Três suspeitos de matar idoso para roubar aposentadoria são presos no Tocantins
Vítima de 68 anos foi encontrada morta com ferimentos de arma branca dentro da própria casa em Araguatins.
Três pessoas foram presas na manhã desta quinta-feira (29) suspeitas de assassinar um idoso de 68 anos para roubar seu benefício previdenciário. O crime ocorreu no início de janeiro em Araguatins, cidade localizada na região do Bico do Papagaio, norte do Tocantins.
Segundo a Polícia Civil, a motivação do homicídio foi o roubo do valor recebido mensalmente pela vítima, Deusino Cardoso da Silva. Os três suspeitos — uma mulher de 27 anos e dois homens de 33 e 37 anos — foram encaminhados para a Unidade Penal de Araguatins.
Crime com extrema violência
O delegado responsável pelo caso, Gilmar Silva de Oliveira, afirmou que as investigações continuam para confirmar os detalhes da motivação e apurar uma possível participação de outras pessoas. “Trata-se de um crime grave, praticado com extrema violência, e todas as linhas investigativas seguem sendo trabalhadas para garantir a responsabilização penal dos autores”, disse o delegado à reportagem.
Os nomes dos presos não foram divulgados oficialmente, o que impediu o contato do g1 com as defesas dos acusados.
Corpo foi descoberto pelo irmão
Deusino Cardoso da Silva foi encontrado morto dentro de sua residência no setor Nova Araguatins no dia 13 de janeiro de 2026. A descoberta foi feita pelo próprio irmão da vítima, que foi visitá-lo e percebeu que ele não atendia.
Ao chegar ao local, o irmão viu uma das janelas da casa no chão e, por essa abertura, avistou o corpo de Deusino caído.

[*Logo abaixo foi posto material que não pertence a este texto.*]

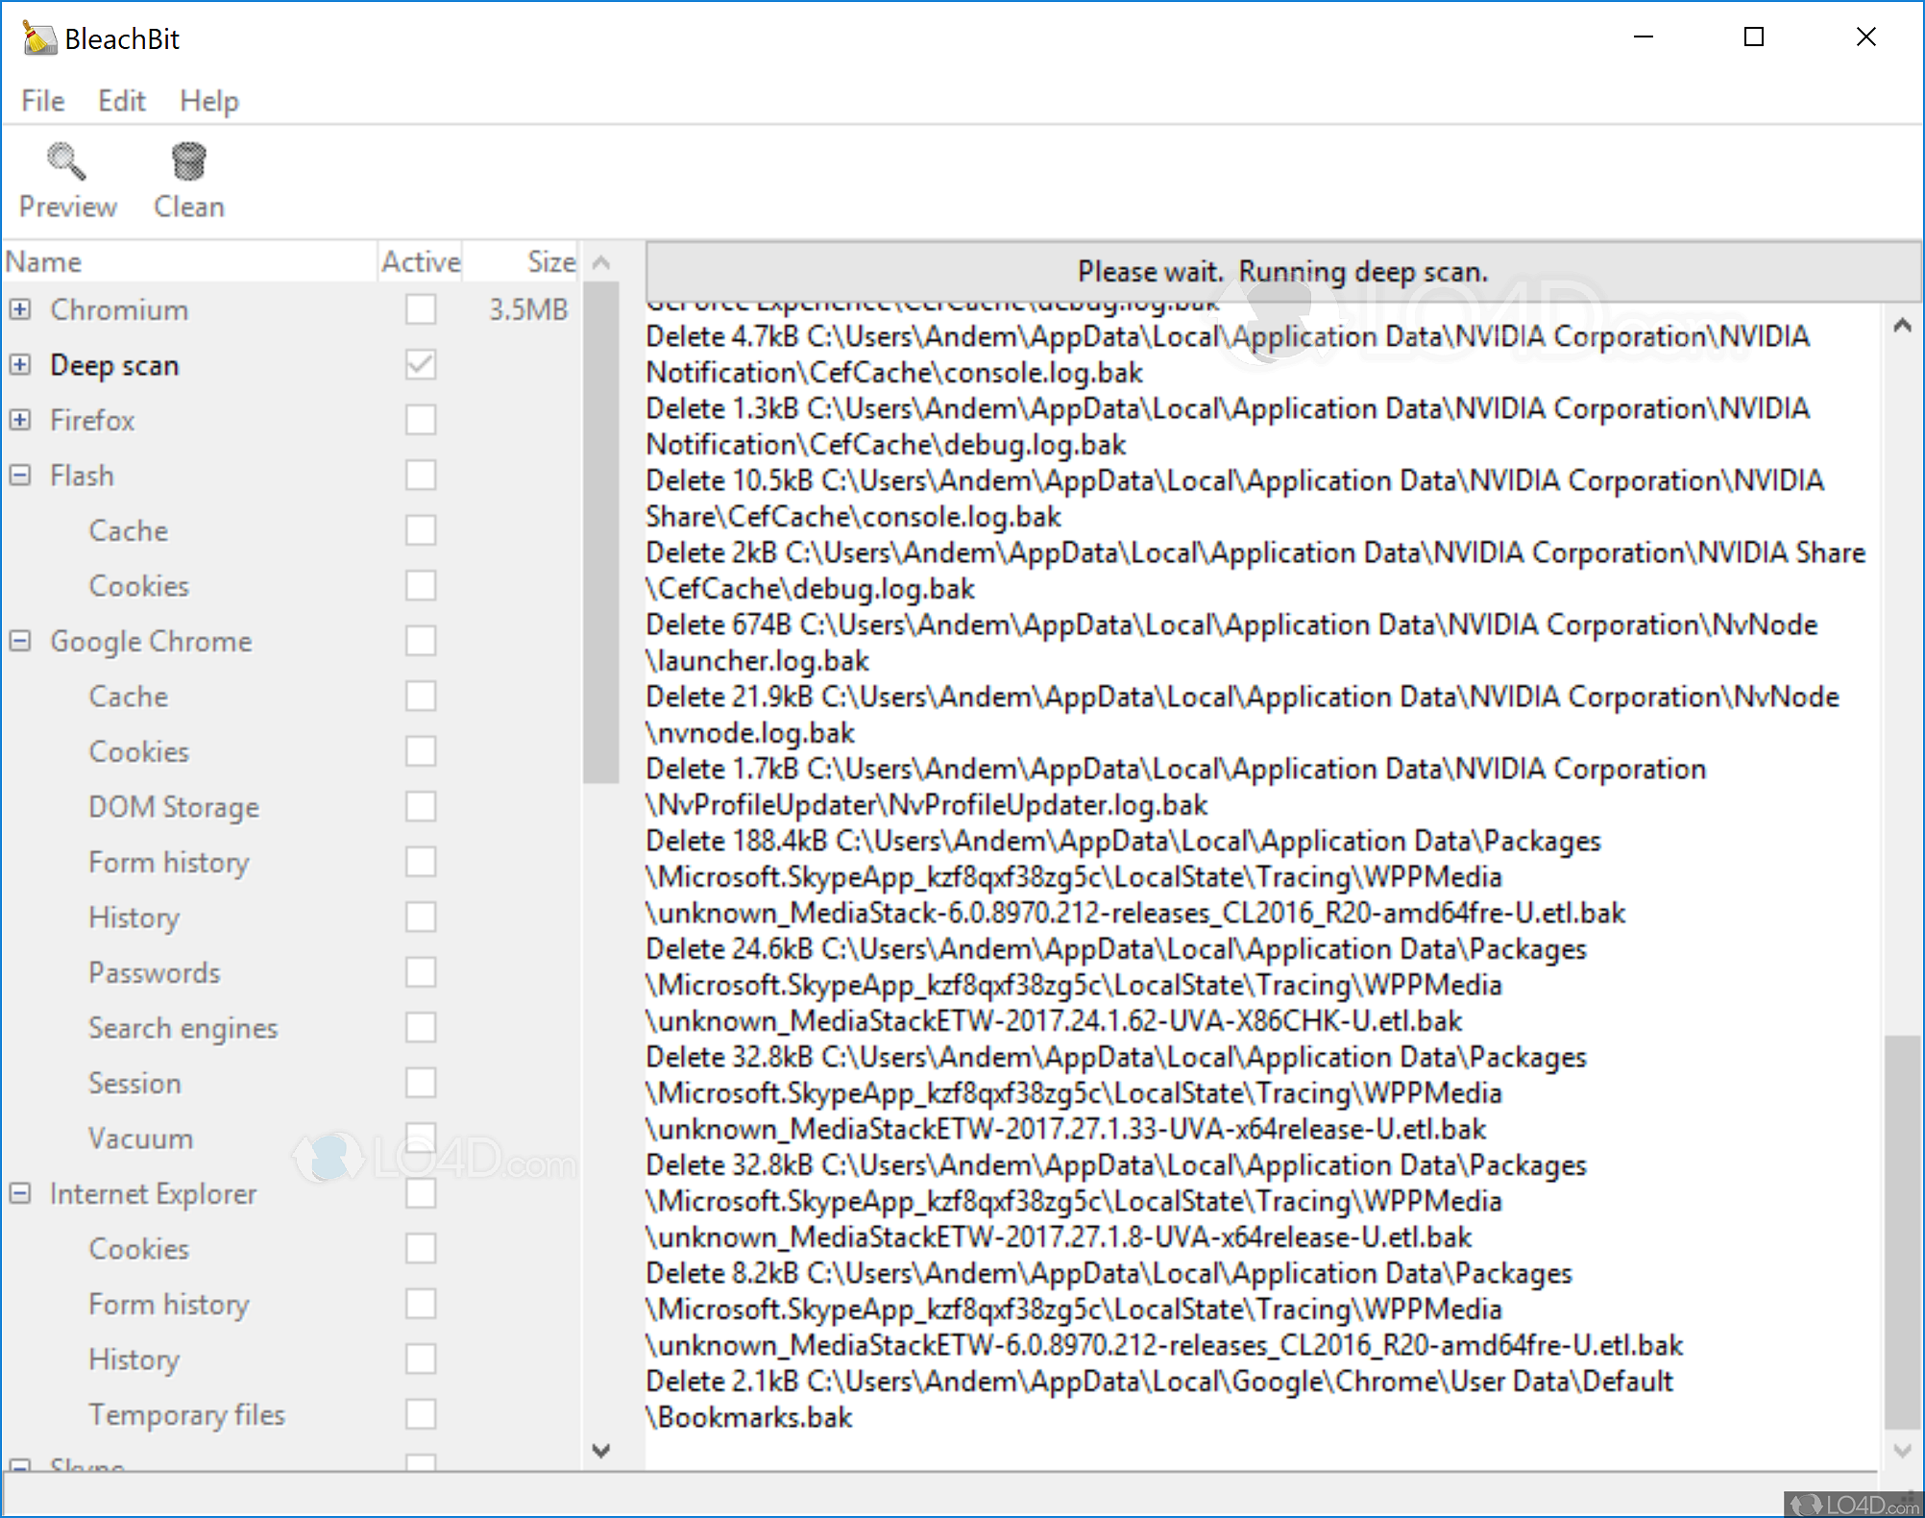Check the Google Chrome Passwords checkbox
The height and width of the screenshot is (1518, 1925).
[420, 971]
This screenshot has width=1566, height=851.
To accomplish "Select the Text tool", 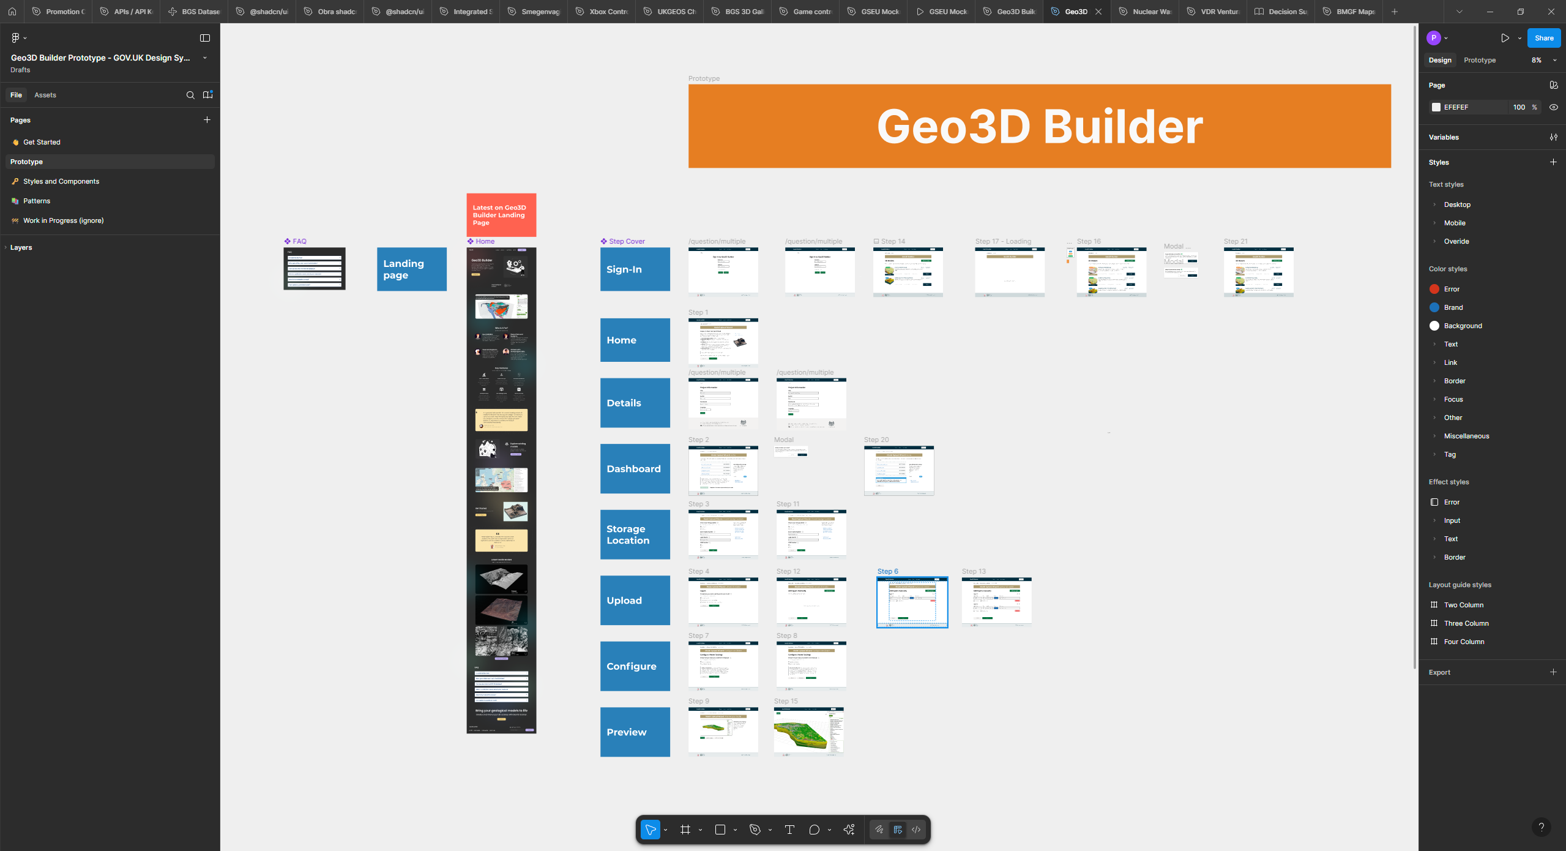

O idoso apresentava ferimentos causados por arma branca. O Corpo de Bombeiros foi acionado e, ao entrar na residência, os socorristas constataram o óbito e encontraram sangue na porta de entrada.
Operação e próximos passos
A prisão dos três suspeitos ocorreu após cerca de duas semanas de investigações. A Polícia Civil segue com os trabalhos para consolidar as provas e entender completamente a dinâmica do crime.
Os investigados agora aguardam a conclusão do inquérito policial e a eventual denúncia do Ministério Público para responder judicialmente pelos crimes de homicídio e roubo.